“Other Lives” picks up some two months after the climatic shootout of “Down Will Come” – and as expected, there hasn’t been any peace found for the angst-ridden protagonists of True Detective‘s second season. Velcoro’s quit the police force altogether, Woodrugh’s working insurance fraud, and Bezzerides is spending time in the sheriff’s office while she attends her sexual harassment classes. Their lives have moved forward, but only in a physical sense. Stuck in the same emotional cycles of anger and depression, the most telling sign of “Other Lives” is how little things have changed in this season’s time jump; save for Velcoro shaving away his mustache, there hasn’t been an inch of progress in our least favorite lives or murder investigations, continuing to pile on the allusions and threatening to completely lose the audience along the way.
While early hours of TD’s sophomore effort initially seemed interested in the philosophic undertones of our anti-heroes, later episodes have streamlined those characterizations in order to make room for more obfuscating plot details. Frank reveals his waste management company polluted a massive portion of California to secure low real estate prices, making it easier for the city to purchase it and allowing for their corrupt process carry on as it usually does. There’s sex parties and cash coffers, and more talk about the sick, twisted pervert thief known as Ben Caspere, the uber-corrupt politician who apparently used these massive parties with fancy invitations to procure blackmail material on his colleagues. These details go on and on, to the point that most of this entire season gets boiled down to Woodrugh and Bezzerides hunting down a missing hard drive; while this is certainly a little more measured than the ludicrously-overlooked city massacre that ended “Down Will Come,” it sucks what little life is left in the room when everything hinges on finding a hard drive with footage of political characters that are either non-existing entities, or the laughable antagonist known as Mayor Geldof, who drinks himself to sleep in his office and generally acts like an aloof idiot.
This overwhelming amount of plot feels like a distraction from the empty character material at play, led by Frank’s sudden ability to master his impotency, despite his life continuing to fall apart (the mansion is gone, and The Poker Room is turning into The Poke-Her Room, if you know what I mean). I appreciate how hard everyone is trying in these scenes, but it doesn’t work; not only does Frank’s relationship with Jordan feel lifeless, his sudden ability to reclaim his masculinity while losing control of his life contradicts a lot of the material that preceded it, a plot development that only comes to light after Jordan mentions she’s had three abortions (or “operations”; it seemed clear what she was hinting to, however), a fact that somehow reminds Frank how to be a man again, for some odd reason.
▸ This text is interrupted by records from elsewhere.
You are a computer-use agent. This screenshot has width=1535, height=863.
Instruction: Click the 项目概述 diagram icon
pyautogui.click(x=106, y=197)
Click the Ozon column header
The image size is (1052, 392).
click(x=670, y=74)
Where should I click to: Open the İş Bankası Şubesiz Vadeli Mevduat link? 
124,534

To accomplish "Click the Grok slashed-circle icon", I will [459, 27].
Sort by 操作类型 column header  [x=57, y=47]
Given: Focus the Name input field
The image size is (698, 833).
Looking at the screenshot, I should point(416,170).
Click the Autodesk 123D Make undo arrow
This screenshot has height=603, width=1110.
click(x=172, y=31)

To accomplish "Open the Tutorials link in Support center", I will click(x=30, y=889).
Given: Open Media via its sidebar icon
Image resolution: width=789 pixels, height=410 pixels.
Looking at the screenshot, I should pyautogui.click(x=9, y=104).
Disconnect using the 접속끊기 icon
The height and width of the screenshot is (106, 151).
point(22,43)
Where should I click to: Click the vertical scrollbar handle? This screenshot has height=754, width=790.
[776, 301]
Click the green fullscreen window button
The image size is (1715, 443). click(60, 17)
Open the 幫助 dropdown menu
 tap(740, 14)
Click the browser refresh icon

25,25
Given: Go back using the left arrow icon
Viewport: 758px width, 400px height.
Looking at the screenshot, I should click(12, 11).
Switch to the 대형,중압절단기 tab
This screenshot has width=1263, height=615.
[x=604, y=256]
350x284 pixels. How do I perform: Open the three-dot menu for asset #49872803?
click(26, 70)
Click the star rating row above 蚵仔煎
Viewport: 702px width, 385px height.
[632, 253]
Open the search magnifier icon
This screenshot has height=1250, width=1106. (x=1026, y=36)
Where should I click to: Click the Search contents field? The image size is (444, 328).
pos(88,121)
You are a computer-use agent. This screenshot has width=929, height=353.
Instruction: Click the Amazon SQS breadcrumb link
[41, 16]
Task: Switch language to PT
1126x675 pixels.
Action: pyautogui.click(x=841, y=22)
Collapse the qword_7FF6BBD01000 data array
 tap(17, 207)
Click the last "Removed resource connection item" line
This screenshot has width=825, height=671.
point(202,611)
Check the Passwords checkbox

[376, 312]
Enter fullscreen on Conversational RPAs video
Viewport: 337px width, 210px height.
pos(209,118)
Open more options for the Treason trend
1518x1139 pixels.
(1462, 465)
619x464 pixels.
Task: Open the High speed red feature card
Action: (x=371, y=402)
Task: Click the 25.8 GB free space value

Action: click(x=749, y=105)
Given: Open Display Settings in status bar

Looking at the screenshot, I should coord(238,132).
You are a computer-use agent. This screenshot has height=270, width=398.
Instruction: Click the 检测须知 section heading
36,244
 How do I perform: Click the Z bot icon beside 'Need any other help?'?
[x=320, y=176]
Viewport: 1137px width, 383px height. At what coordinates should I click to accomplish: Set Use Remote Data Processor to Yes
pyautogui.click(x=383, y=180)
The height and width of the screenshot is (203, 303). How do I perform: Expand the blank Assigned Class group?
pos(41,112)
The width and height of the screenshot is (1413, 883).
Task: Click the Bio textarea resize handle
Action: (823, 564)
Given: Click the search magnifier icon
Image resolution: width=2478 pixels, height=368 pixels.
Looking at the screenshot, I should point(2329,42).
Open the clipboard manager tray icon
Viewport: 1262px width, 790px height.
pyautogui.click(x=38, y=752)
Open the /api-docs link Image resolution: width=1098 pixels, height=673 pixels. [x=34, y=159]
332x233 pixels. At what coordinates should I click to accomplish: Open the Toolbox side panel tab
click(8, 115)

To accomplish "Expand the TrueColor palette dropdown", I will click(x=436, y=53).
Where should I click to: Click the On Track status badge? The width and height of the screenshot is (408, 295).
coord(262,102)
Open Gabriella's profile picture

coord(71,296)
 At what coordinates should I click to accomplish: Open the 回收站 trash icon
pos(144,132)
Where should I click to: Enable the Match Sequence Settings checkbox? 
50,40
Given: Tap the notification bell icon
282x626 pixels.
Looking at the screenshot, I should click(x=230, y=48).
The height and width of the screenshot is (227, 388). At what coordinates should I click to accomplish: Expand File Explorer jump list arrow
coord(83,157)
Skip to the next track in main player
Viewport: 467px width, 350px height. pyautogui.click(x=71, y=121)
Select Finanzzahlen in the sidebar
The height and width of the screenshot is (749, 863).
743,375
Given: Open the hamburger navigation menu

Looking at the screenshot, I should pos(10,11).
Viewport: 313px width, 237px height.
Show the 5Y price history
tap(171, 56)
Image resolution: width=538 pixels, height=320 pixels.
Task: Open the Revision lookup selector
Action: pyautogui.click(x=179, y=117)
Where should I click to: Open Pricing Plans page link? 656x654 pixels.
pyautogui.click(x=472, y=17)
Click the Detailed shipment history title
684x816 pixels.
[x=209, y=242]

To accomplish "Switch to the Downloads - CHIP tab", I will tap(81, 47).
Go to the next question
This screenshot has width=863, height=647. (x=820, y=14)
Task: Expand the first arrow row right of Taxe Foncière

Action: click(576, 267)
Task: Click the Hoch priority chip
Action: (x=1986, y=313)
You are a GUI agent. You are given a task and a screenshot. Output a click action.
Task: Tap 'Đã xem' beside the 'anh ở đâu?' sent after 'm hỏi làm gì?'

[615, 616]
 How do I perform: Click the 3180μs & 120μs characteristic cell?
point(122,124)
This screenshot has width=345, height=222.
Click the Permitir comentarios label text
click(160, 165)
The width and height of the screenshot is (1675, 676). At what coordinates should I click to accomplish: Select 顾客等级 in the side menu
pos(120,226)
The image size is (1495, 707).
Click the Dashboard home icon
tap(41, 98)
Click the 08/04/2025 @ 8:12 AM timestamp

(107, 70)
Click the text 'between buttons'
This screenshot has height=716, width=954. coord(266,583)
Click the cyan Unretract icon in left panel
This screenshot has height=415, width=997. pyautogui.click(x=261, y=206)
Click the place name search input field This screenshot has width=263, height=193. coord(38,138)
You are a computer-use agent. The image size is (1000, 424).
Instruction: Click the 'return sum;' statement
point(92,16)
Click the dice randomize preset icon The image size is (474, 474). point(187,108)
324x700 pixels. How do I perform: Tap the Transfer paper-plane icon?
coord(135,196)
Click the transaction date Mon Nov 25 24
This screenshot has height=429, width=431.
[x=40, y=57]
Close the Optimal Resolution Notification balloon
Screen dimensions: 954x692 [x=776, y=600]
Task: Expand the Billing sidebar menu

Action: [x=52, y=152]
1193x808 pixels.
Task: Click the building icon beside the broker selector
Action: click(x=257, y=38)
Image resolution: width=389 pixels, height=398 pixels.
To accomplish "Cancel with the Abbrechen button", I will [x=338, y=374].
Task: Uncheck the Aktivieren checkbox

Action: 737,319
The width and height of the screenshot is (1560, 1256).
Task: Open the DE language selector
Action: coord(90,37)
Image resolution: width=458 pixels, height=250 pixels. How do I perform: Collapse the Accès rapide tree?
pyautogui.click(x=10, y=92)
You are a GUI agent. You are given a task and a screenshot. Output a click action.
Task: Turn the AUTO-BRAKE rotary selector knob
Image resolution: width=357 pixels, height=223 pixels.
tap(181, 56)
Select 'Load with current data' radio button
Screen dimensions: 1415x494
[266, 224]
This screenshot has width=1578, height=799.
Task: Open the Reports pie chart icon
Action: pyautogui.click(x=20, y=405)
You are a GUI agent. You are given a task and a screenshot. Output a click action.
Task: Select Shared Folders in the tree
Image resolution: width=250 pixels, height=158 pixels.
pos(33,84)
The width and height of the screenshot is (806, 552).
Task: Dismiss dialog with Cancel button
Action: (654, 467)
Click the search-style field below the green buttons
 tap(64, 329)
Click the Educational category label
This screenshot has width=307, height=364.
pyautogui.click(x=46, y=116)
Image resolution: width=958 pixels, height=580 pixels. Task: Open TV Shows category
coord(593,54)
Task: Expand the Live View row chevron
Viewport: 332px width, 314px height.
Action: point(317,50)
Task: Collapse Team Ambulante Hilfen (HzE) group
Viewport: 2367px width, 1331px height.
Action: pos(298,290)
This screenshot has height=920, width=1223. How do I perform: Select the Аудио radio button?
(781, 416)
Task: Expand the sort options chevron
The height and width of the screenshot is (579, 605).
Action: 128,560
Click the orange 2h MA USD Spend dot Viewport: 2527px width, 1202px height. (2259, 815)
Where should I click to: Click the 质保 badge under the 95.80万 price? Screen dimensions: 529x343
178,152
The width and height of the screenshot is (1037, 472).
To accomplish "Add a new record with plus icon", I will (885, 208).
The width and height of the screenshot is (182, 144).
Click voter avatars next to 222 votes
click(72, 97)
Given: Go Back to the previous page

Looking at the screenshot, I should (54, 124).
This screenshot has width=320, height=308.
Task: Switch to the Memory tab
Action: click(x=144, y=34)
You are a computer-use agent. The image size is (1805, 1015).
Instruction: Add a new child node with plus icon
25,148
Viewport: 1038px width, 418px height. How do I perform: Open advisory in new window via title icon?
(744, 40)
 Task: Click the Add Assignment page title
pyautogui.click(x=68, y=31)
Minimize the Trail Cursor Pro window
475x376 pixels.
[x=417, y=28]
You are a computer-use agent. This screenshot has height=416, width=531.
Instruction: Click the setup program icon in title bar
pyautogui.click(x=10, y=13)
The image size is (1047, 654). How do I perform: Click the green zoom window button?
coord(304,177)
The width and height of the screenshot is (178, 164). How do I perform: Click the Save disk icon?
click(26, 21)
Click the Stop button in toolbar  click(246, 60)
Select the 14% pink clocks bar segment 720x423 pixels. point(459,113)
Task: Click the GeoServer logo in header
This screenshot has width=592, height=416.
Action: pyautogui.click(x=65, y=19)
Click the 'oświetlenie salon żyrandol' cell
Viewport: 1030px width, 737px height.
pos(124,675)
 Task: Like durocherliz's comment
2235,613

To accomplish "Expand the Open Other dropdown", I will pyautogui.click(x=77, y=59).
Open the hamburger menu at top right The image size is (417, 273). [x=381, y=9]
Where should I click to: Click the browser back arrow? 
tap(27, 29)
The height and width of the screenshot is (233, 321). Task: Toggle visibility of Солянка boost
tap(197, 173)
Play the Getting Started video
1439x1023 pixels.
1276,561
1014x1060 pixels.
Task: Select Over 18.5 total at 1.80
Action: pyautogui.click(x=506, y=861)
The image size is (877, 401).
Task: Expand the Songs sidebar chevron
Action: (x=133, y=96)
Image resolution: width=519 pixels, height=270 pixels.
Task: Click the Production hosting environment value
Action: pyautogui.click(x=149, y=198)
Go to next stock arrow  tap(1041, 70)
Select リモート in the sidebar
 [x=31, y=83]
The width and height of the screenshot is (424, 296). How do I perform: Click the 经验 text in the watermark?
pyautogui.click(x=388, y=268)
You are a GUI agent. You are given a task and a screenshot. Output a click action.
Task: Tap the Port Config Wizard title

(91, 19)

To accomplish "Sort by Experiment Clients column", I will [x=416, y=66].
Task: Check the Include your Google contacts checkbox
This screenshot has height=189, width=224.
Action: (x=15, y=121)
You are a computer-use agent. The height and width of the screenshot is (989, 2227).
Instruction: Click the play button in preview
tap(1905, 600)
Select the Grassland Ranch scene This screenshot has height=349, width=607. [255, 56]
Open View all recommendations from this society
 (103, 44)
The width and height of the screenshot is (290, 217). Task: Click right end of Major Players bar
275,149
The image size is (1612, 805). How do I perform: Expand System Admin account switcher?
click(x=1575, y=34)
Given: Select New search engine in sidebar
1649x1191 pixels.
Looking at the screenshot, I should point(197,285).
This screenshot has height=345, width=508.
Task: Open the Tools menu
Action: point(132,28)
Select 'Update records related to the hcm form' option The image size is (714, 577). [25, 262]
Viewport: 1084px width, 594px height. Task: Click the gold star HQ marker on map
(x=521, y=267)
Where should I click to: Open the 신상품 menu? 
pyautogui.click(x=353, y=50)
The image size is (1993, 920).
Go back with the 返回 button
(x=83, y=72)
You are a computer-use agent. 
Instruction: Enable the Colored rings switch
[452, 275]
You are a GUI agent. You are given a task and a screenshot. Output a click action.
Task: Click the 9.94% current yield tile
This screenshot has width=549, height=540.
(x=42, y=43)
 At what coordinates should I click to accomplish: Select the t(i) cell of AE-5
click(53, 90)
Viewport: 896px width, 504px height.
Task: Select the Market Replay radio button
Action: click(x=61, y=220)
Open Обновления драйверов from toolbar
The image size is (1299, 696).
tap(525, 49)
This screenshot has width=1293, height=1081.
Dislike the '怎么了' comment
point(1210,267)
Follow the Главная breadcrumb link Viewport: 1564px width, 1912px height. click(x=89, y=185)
Then there’s Paul’s story with his caricature of a mother (she took the $20,000 he made in Afghanistan that he tried to hide in her trailer for four years; you’re an idiot, dude), spitting off about how she’d “have the world” if she was only born as a man (preferably with one of those girthy members that Bezzerides makes snide comments about in her sexual harassment classes, I can imagine; since all girls apparently want is sex on this show). Sometimes, it feels like True Detective is just trying to fill space; unfortunately, it feels like this every time the show tries to get personal, with Frank detailing how his life fell apart with a scowl, or Paul’s mother screaming to him about how she knew about “the boys,” again alluding to a simple fact that it seems True Detective is afraid to say out loud, having hinted at it in every single way except saying the actual three-letter word it’s referring to.
All of these details – dead Det. Dixon was hunting blue diamonds on the low! Bezzerides is becoming an alcoholic! The rapist Velcoro killed wasn’t his rapist! There’s a torture cabin full of evidence for some odd reason! – pile on each other until it all becomes a blur of continuous exposition, shoved in between scenes of characters being frustrated at the lack of expediency in their life. Velcoro makes a tape for his son again at one point, and talks about how “pain is inexhaustable; it’s only people that get exhausted.” Well, count me exhausted on True Detective‘s brand of superficial storytelling and pathetic attempts to inject emotional pathos into those stories; “Other Lives” may hit the F5 button on the show’s timeline, but there’s nothing refreshing about what’s happening post-shootout on True Detective, all of which seems headed down a silly, psycho-sexual path in its final few hours.